Phospho akt308

The 4^th mammary glands excised from mice were snap frozen in liquid nitrogen, then lysed in cold RIPA buffer (1 × PBS, 1% NP-40, 0.5% sodium dexoycholate, 0.1% SDS, protease inhibitor cocktail tablet [Roche] and 1 mM PMSF [Beyotime Biotechnology]). Lysates were incubated on ice for 20 minutes with frequent vortexing and cleared twice by centrifugation (13,200 rpm,10 minutes, 4 °C). Protein was subjected to SDS-PAGE and transferred onto PVDF membranes (Millipore, Billerica, MA). Membranes were blocked for 60 minutes at room temperature in 5% non-fat milk/Tris-buffered saline/0.1% Tween (TBST). After being washed with TBST, the blots were incubated in primary antibodies for 3 h, which were PS6 (1:2000, CST), S6 (1:2000, CST), TSC1 (1:1000, Proteintech), PDK1(1:1000, ABclonal), phospho-PDK1 (1:1000, Bioworld) phospho-AKT308 (1:1000, Bioworld), phospho-AKT473 (1:1000, CST), AKT1 (1:1000, CST) and β-actin (1:1000, Bioworld). Antibody detection was performed according to the manufacturer’s instructions with ECL Plus Western Blotting Detection System (Genstar, Beijing, China) and developed on film.

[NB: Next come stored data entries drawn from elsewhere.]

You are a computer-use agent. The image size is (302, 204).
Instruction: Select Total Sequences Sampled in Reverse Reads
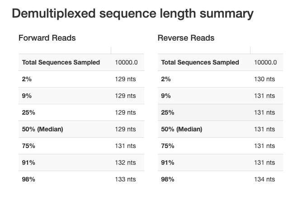tap(200, 62)
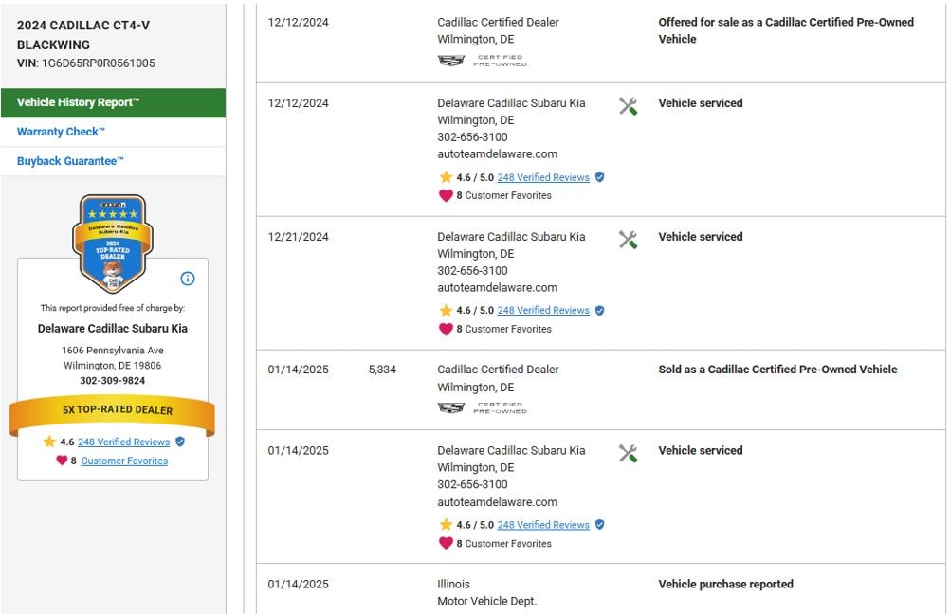Click the Cadillac Certified Pre-Owned logo in 12/12/2024 row
Screen dimensions: 950x614
[x=482, y=61]
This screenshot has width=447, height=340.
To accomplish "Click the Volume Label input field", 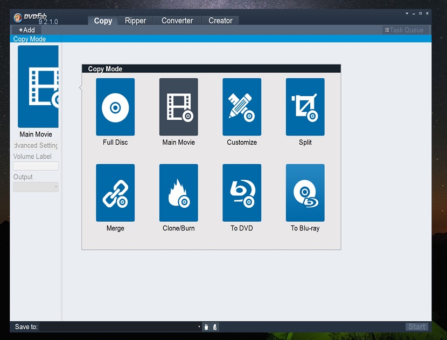I will pyautogui.click(x=36, y=166).
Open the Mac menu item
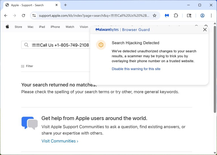The width and height of the screenshot is (217, 155). (31, 27)
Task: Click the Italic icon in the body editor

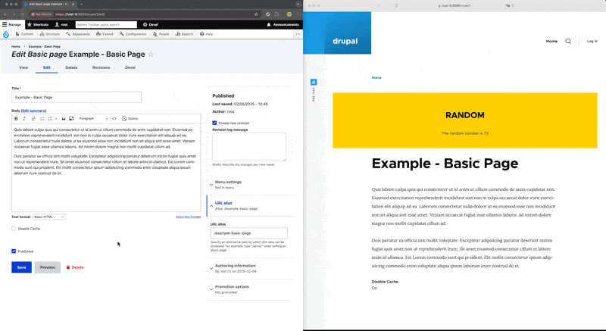Action: click(x=24, y=118)
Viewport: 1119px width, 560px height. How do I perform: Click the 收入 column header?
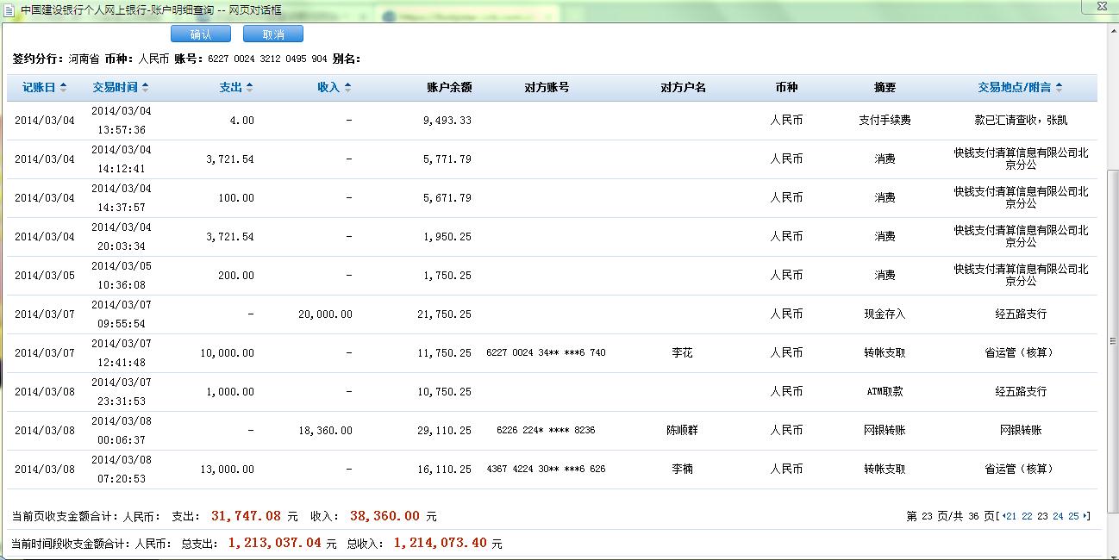(328, 87)
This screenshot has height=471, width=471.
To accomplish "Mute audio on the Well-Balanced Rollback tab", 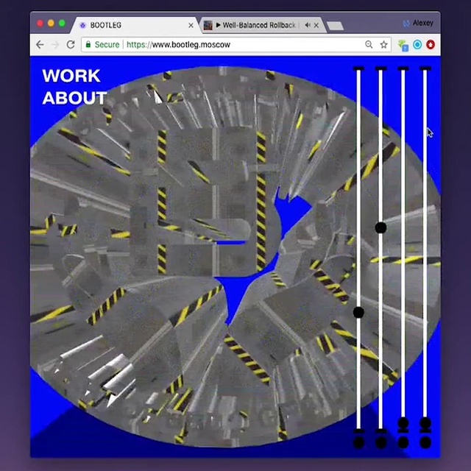I will click(307, 25).
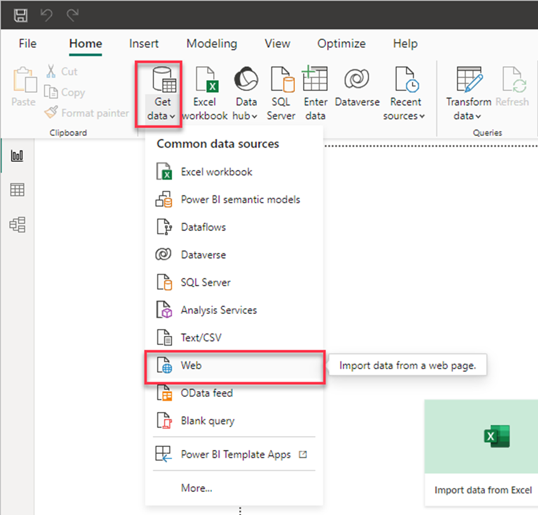Click the Save icon in title bar

[20, 15]
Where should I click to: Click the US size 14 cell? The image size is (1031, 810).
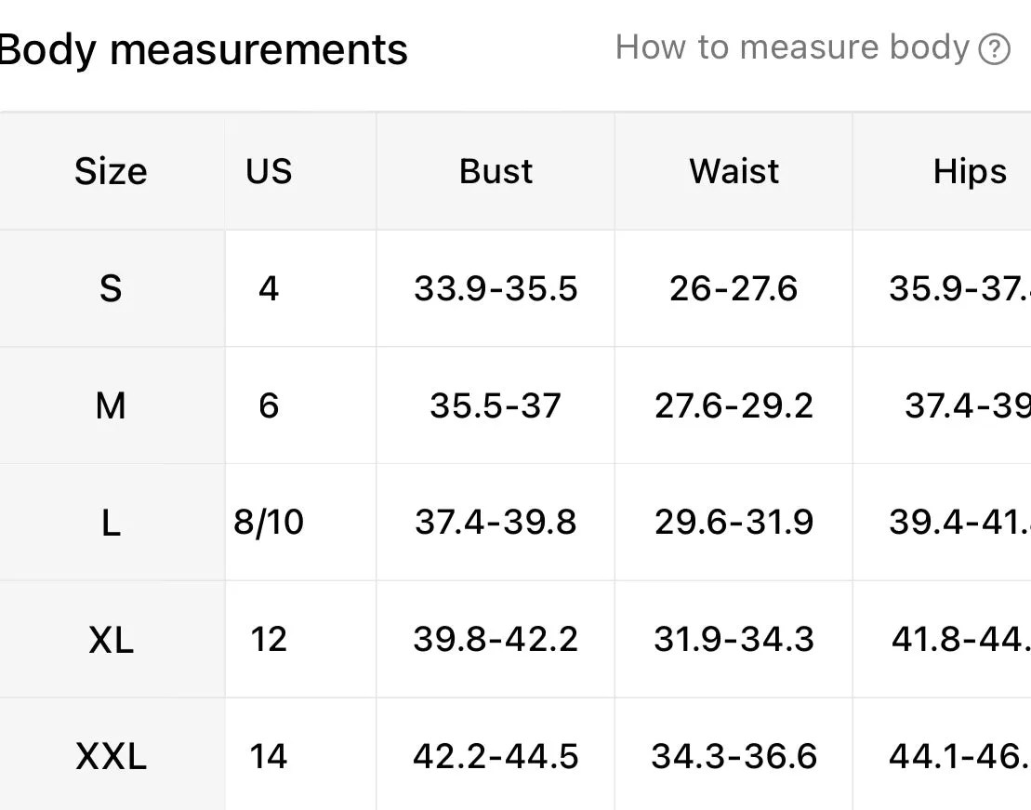pos(269,756)
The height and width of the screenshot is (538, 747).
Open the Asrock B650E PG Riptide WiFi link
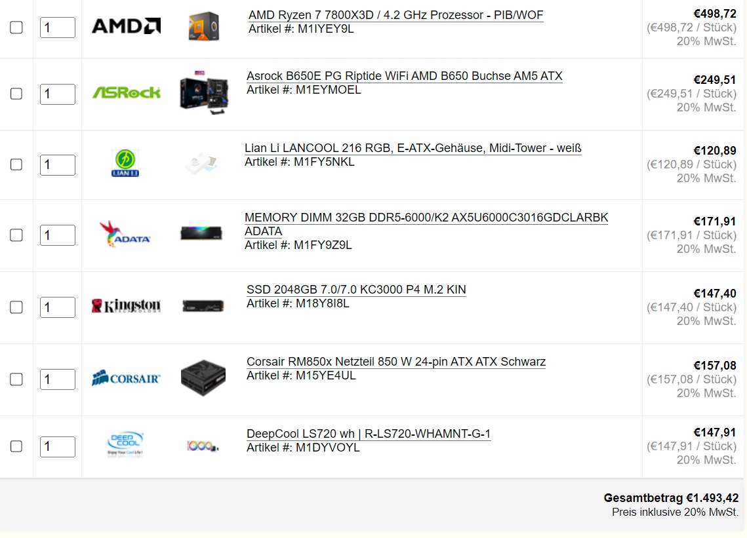(x=405, y=76)
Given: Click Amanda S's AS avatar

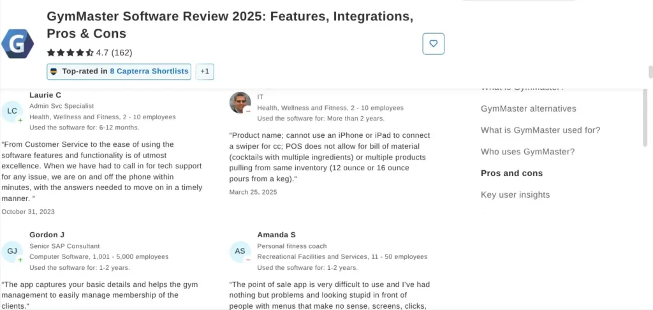Looking at the screenshot, I should (240, 251).
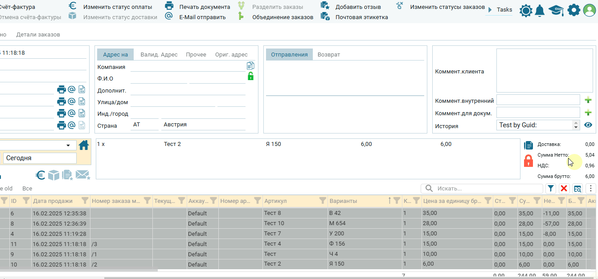Click Печать документа button
Viewport: 598px width, 279px height.
pos(205,7)
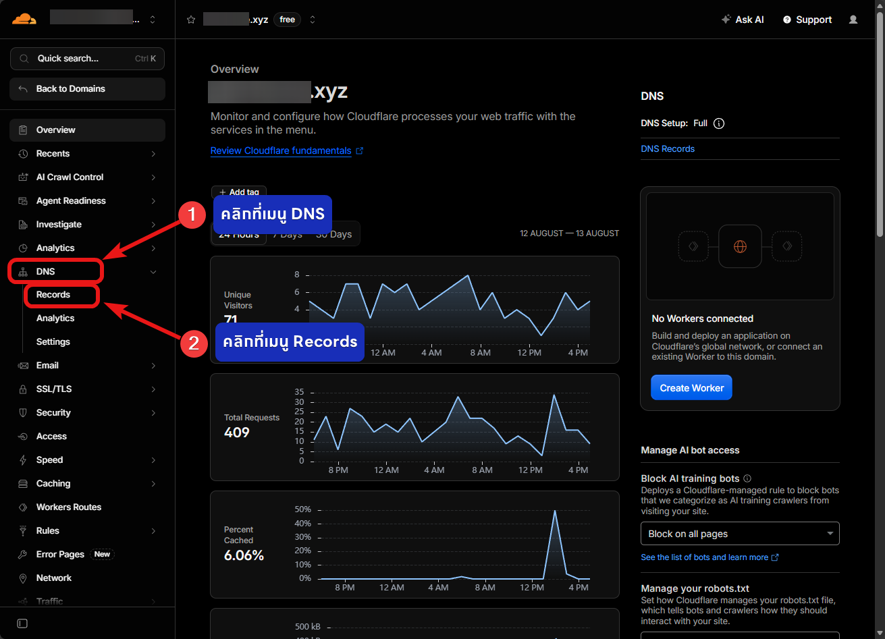Open Review Cloudflare fundamentals link
The height and width of the screenshot is (639, 885).
pos(281,150)
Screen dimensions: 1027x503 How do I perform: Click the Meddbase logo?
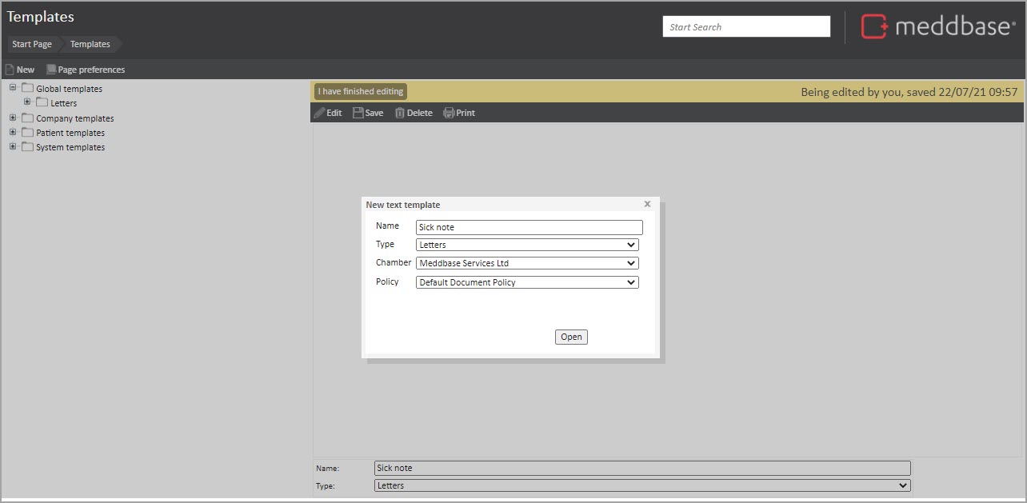click(937, 26)
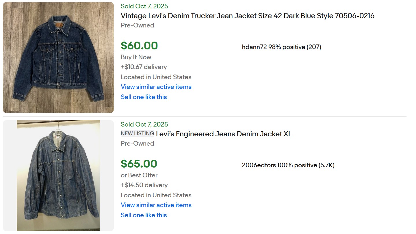
Task: Click Pre-Owned condition under the Engineered Jeans title
Action: pyautogui.click(x=137, y=143)
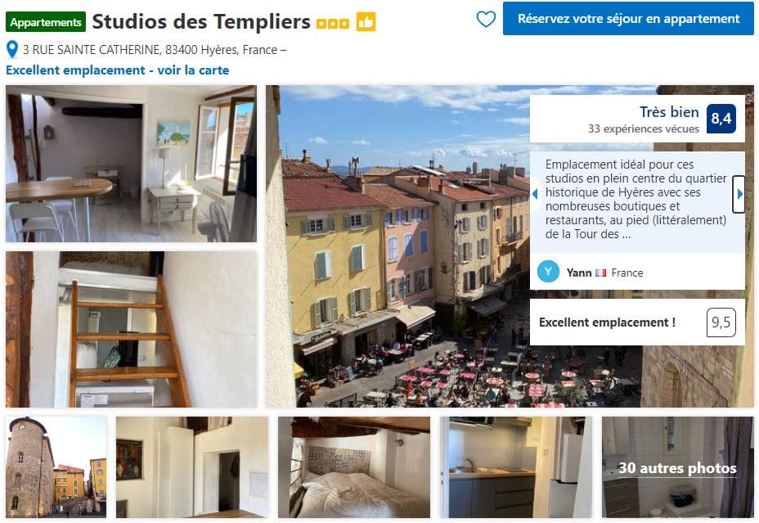Click Yann's reviewer avatar icon
Image resolution: width=759 pixels, height=523 pixels.
(549, 272)
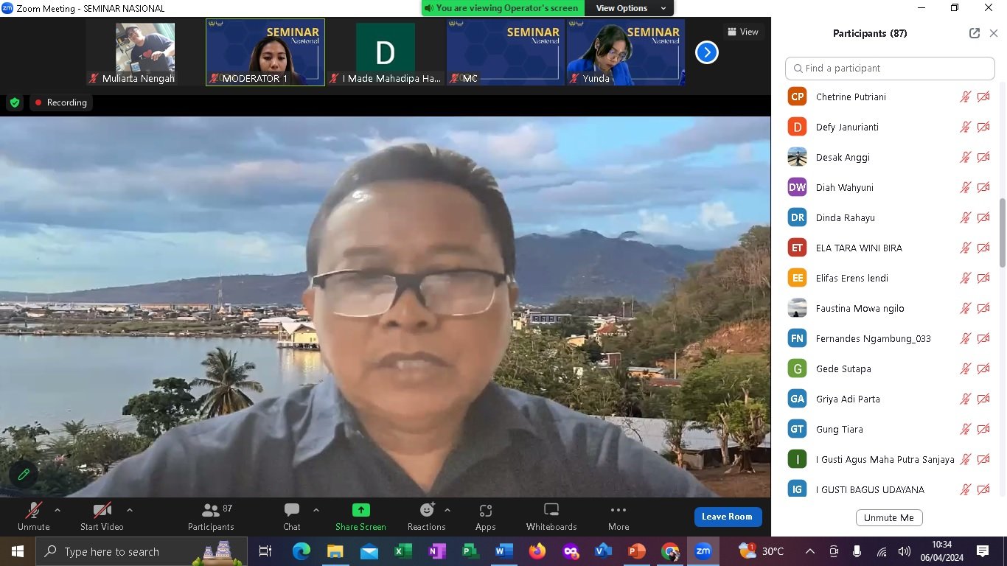Toggle Unmute microphone in toolbar
The image size is (1007, 566).
coord(34,516)
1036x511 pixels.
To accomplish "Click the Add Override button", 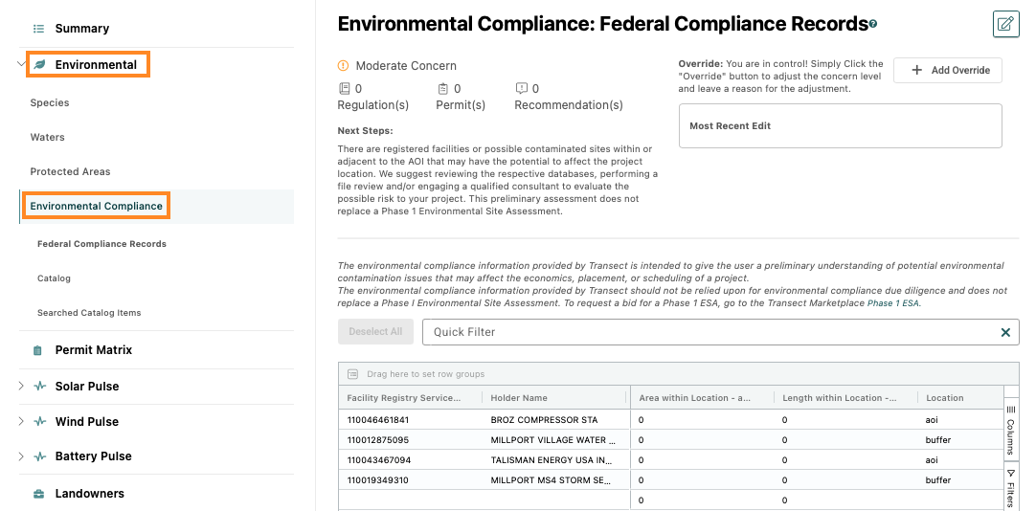I will tap(948, 70).
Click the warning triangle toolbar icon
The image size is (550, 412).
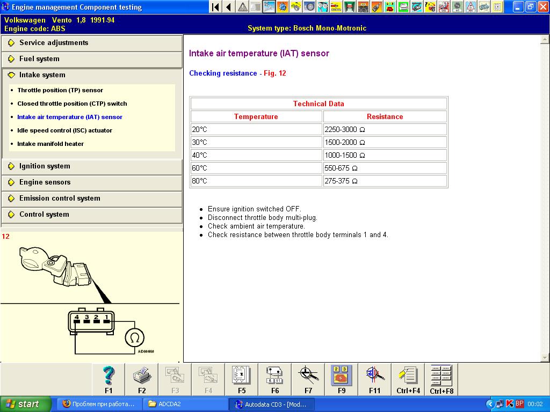(243, 7)
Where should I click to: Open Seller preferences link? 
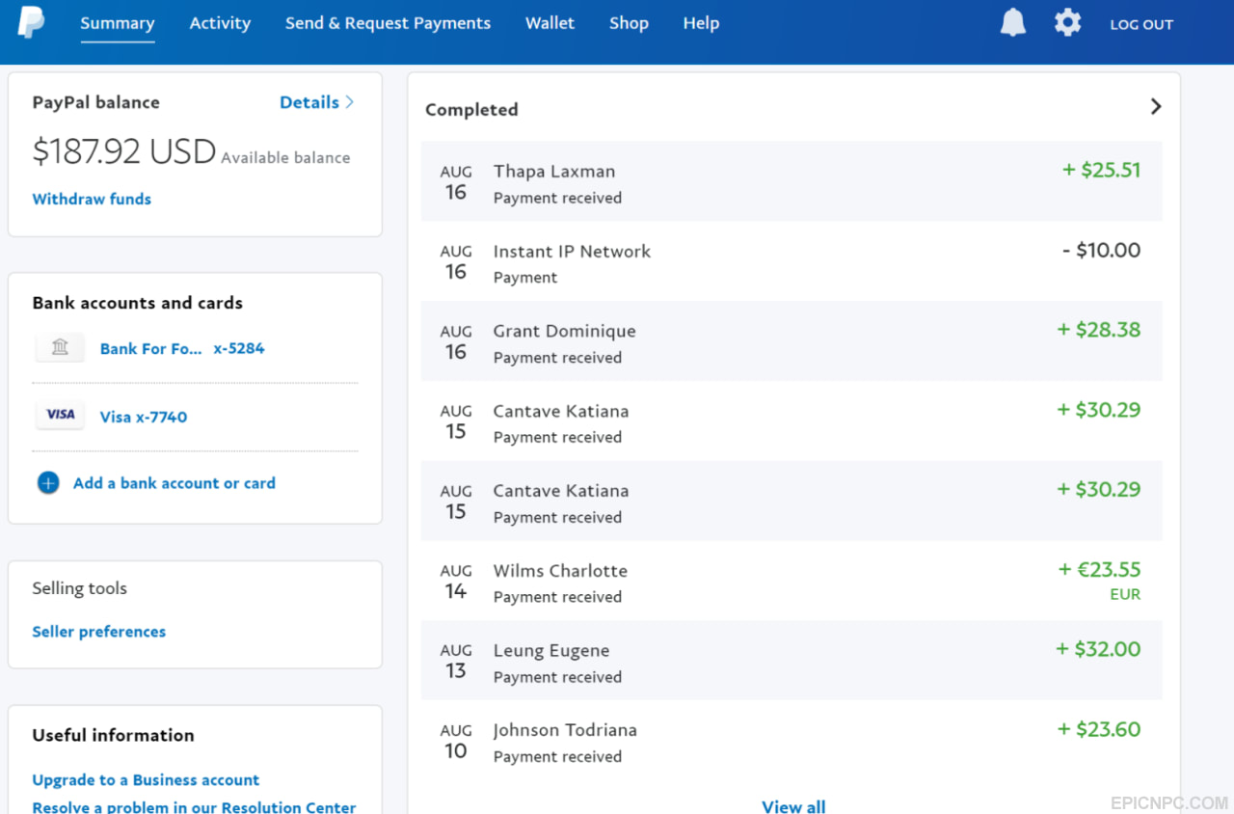tap(98, 632)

Formalin-fixed paraffin-embedded sections were placed in pressure cooker (full pressure for 3 min) with appropriate 0.01 M sodium citrate (pH 6.0) for antigen retrieval. Subsequently, sections were incubated in blocking solution consisting of 5% BSA and 10% (v/v) normal goat serum in PBS at room temperature for 1 hour. The primary antibodies TSC1((1:100,abclonal), phosphor-S6 (1:100, CST), phospho-PDK1 (1:100, Bioworld), phospho-AKT308 (1:100, Bioworld), phospho-AKT473 (1:100, CST), IRS-1 (1:100, Bioworld), ERα (1:30, Proteintech), cyclin D1 (1:50, Abclonal), cyclin E (1:100, Immunoway), CDK4 (1:100, Abclonal), CDK2 (1:100, Proteintech), p-Rb (1:100, Abclonal) and p27kip1 (1:100, Abclonal) were then applied and incubated at 4 °C overnight. Appropriate secondary antibodies were applied for 1 hour. Nuclei were counterstained with hematoxylin.